NEW DELHI: Israeli Defense Minister Moshe Ya'alon, speaking at the Institute for National Security Studies' (INSS) conference in Tel Aviv on Jan. 19, said that if he had to choose between Iran and the Islamic State, he'd "choose ISIS."

Ya’alon’s explanation was that Iran had greater capabilities than the Islamic State, and was therefore, a bigger threat to Israel. He went as far as to say that if Syria were to fall to either Iran or the Islamic State, he would prefer it to be the latter and not Iran or Iran-backed groups. . "We believe ISIS will be eventually defeated territorially after the blows it has been suffering, and in light of the attacks on its oil reserves," the minister said.

Tehran, Ya’alon said, "is a rogue regime with designs on a regional hegemony. Hezbollah is Iran's proxy, with the ability to declare war. Iran currently has terror infrastructure in place in five continents: Asia, Africa, Europe and both in South and North America."

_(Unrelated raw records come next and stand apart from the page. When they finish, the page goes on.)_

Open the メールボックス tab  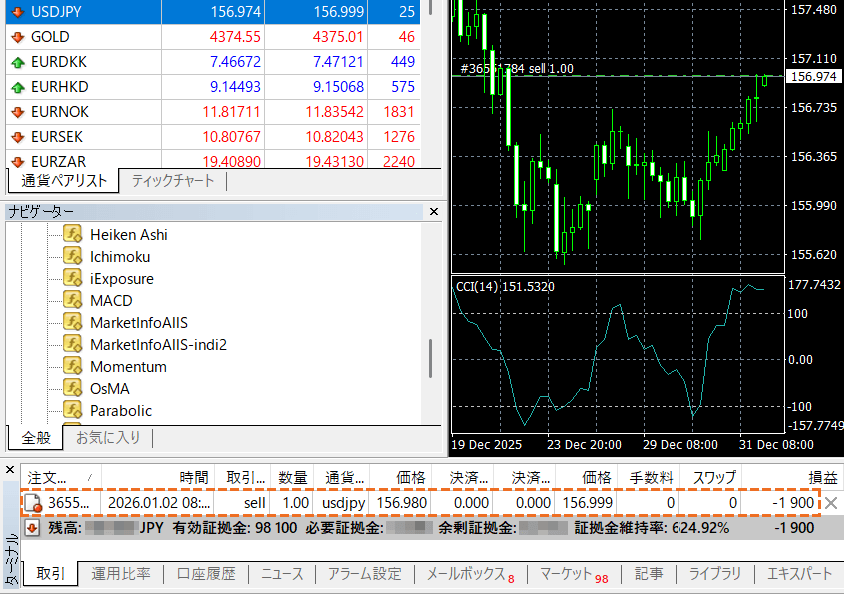click(x=465, y=574)

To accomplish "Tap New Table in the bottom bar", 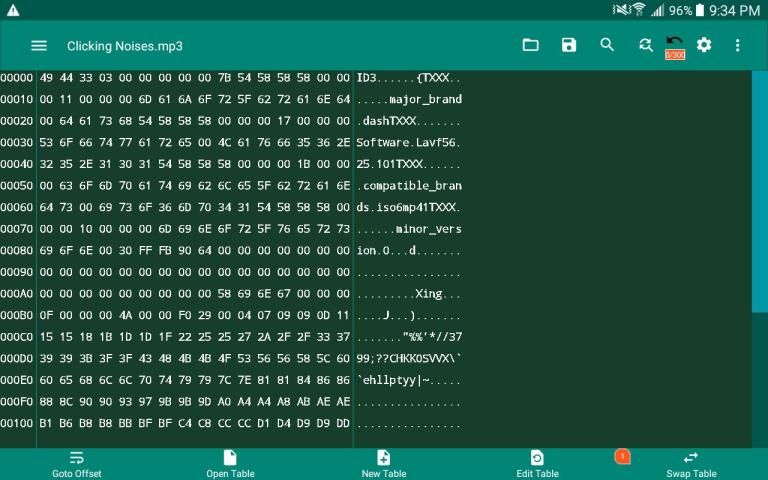I will click(x=383, y=464).
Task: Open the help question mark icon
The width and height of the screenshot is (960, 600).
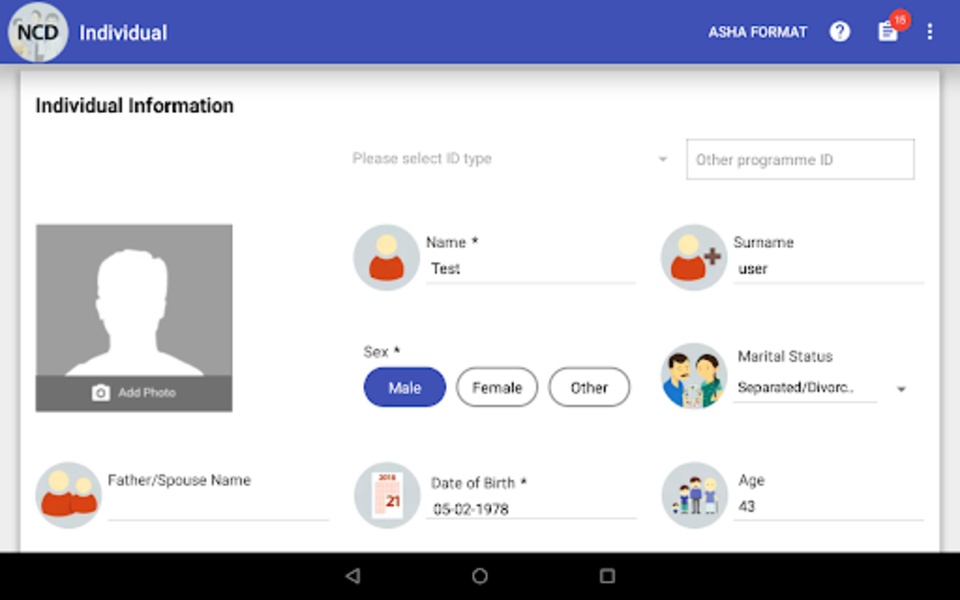Action: [839, 32]
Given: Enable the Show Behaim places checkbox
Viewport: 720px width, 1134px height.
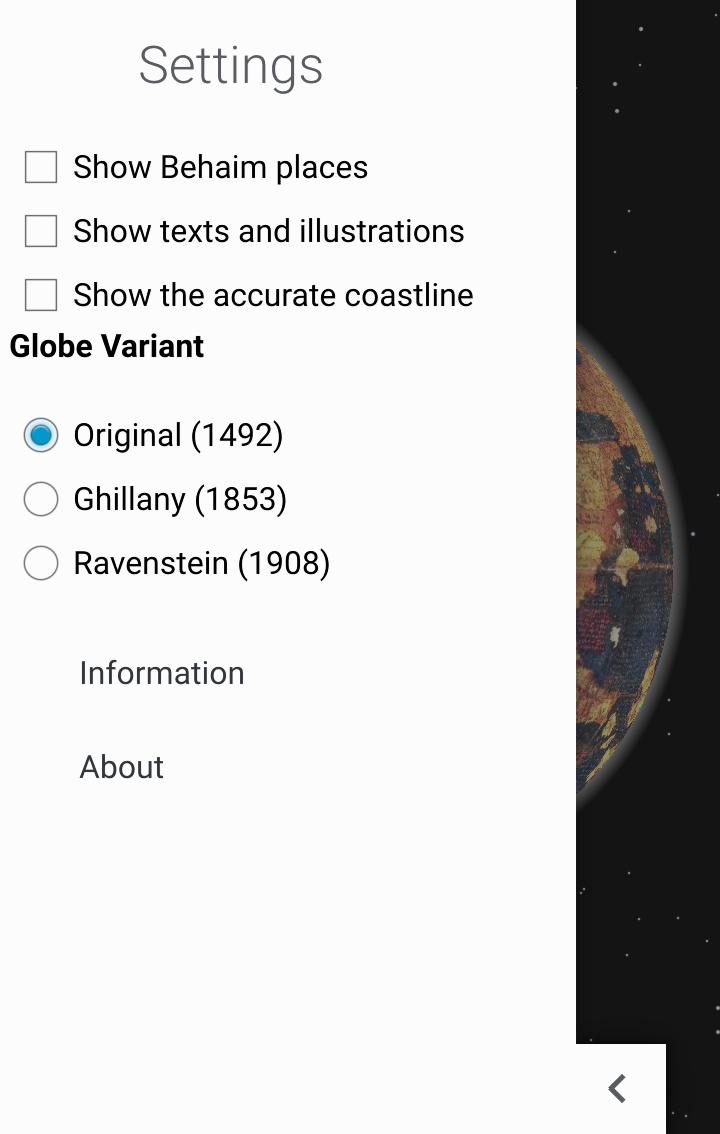Looking at the screenshot, I should pyautogui.click(x=41, y=167).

The Defence Minister added that the current problems in the region show that West Asia was at the height of “clash of civilisations” -- adding that Israel had some similarities to Sunni Muslim powers who are also threatened by Shia Islam.

The controversial comments come just days after sanctions were lifted off Iran, a move that Israel’s Prime Minister Benjamin Netanyahu has severely criticised. Ya’alon rejected the idea that the nuclear deal with Tehran and the P5+1 could lead to new opportunities, saying the nuclear agreement only "pushed back the clock from three months to one year” and that “if Iran feels economically secure, it can breakout and produce a bomb even faster."

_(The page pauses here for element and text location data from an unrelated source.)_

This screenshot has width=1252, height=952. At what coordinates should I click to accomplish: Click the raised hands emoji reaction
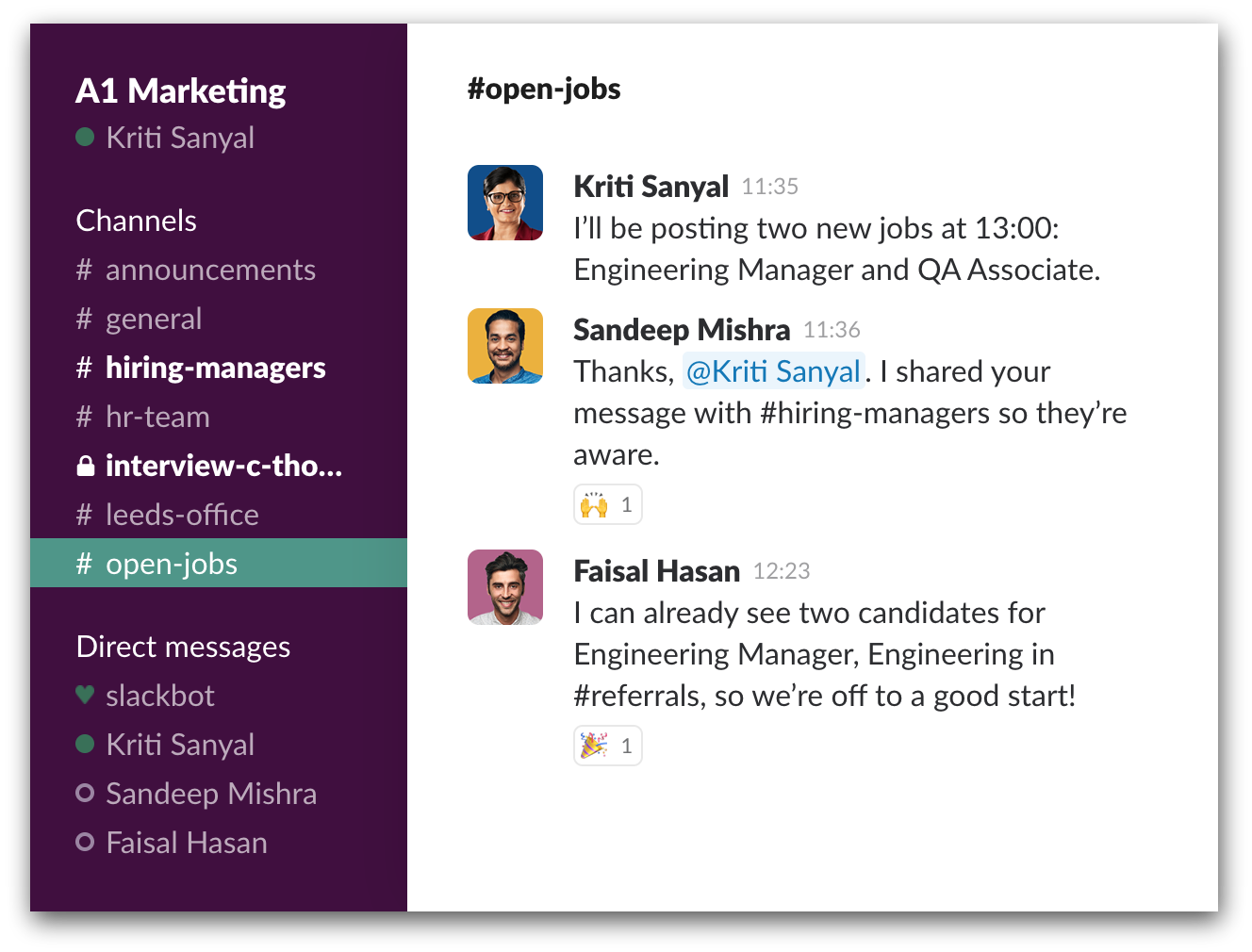pos(607,504)
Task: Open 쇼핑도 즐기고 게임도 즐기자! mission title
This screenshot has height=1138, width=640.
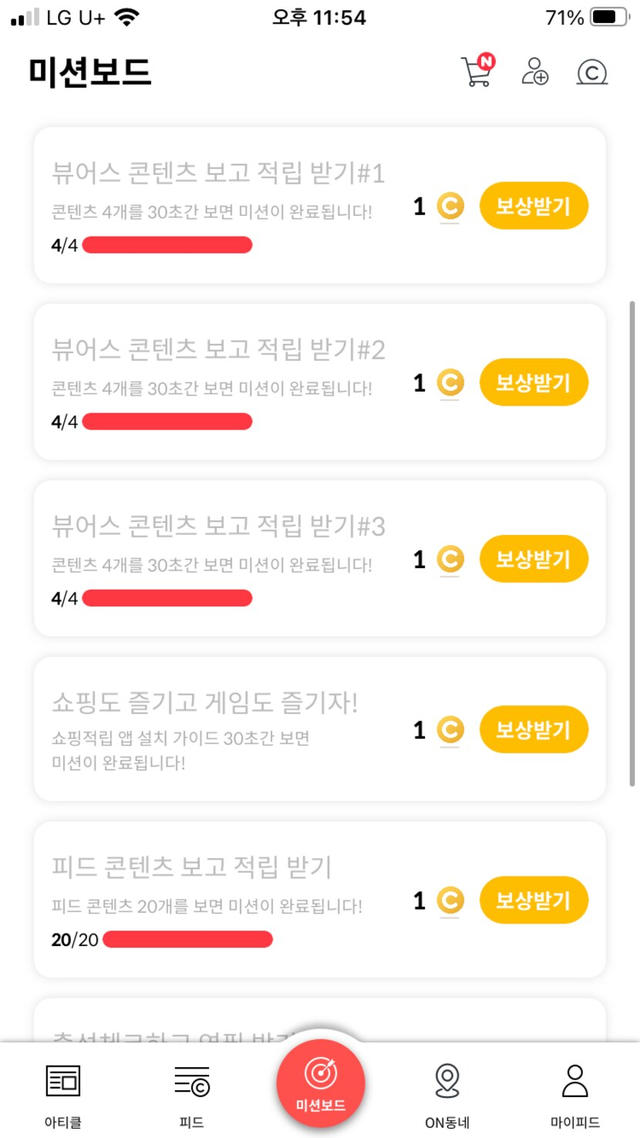Action: pos(204,702)
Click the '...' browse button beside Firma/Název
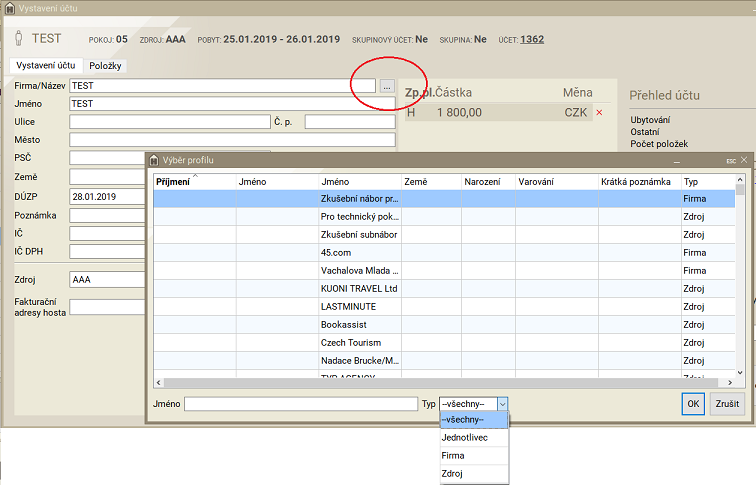Image resolution: width=756 pixels, height=485 pixels. [x=387, y=87]
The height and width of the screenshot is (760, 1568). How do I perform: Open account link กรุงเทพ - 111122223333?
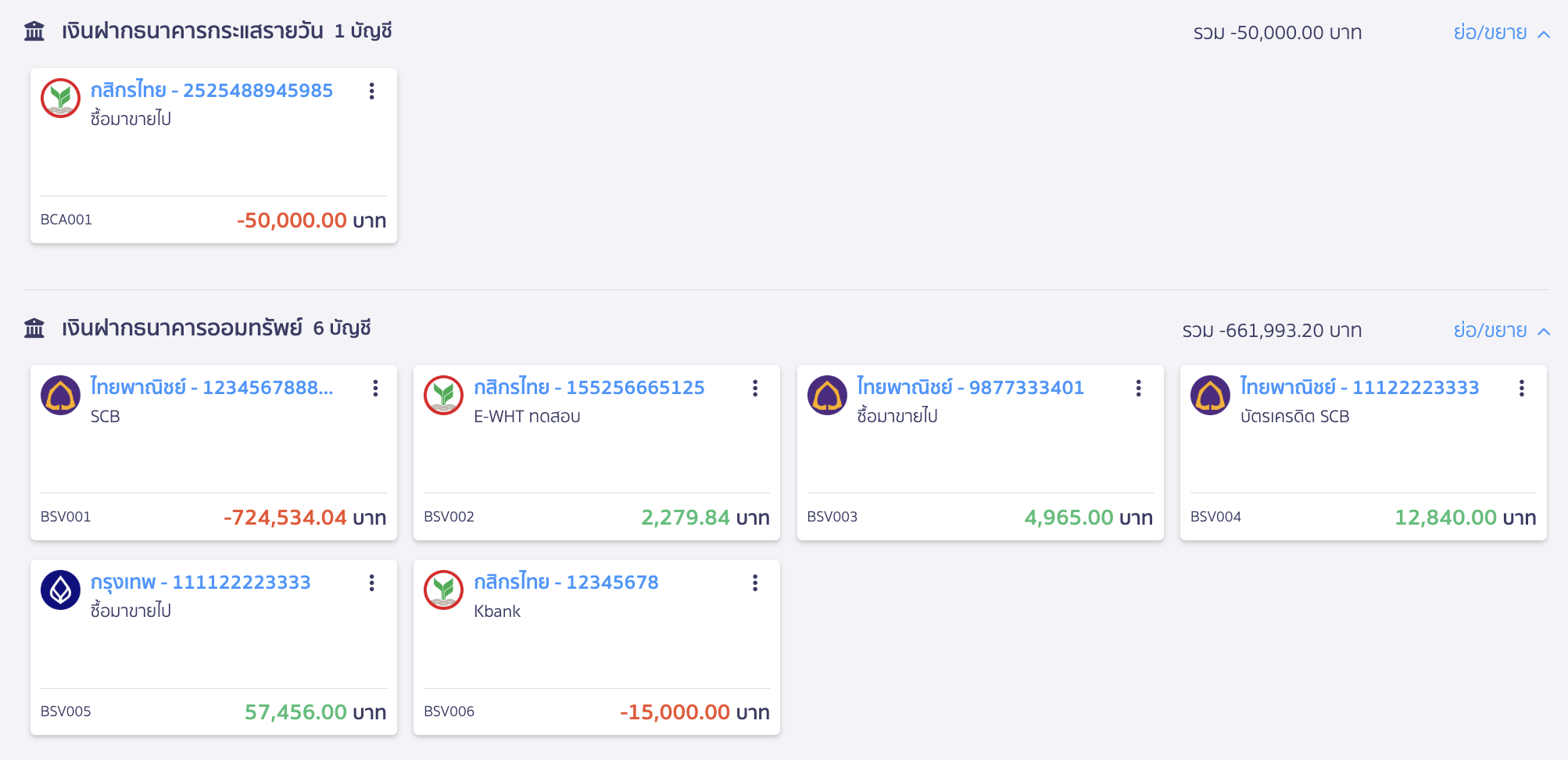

Under the agreement, Iran has agreed to a 15-year moratorium on enriching uranium beyond 3.67 percent and other restrictions, in returning secure a lifting of sanctions that have crippled its economy for years.

Iran, he claimed is becoming a key player in the region as the country supports Damascus against a large insurgency. Ya'alon says that Iran is a key source of instability in Afghanistan, Iraq, Syria, Yemen, Bahrain, and Gaza.

Ya’alon’s comments are also indication of the growing rift between Israel and the US on the issue, and on foreign policy in general, as while the US is stepping up the fight against the Islamic State, its ally Israel has chosen instead to strike Hezbollah groups inside Syria.

The strategy in Syria, Ya’alon said, should be "to strengthen local forces with 'boots on the ground,' like the Kurds are doing."

Meanwhile, tensions between Israel and the US continue to simmer, as Dan Shapiro, the US Ambassador to Israel, elicited a sharp rebuke from Israeli leaders as he accused Israel of failing to properly investigate crimes committed against Palestinians. “Too many attacks on Palestinians lack a vigorous investigation or response by Israeli authorities, too much vigilantism goes unchecked, and at times there seem to be two standards of adherence to the rule of law: one for Israelis and another for Palestinians,” Shapiro said.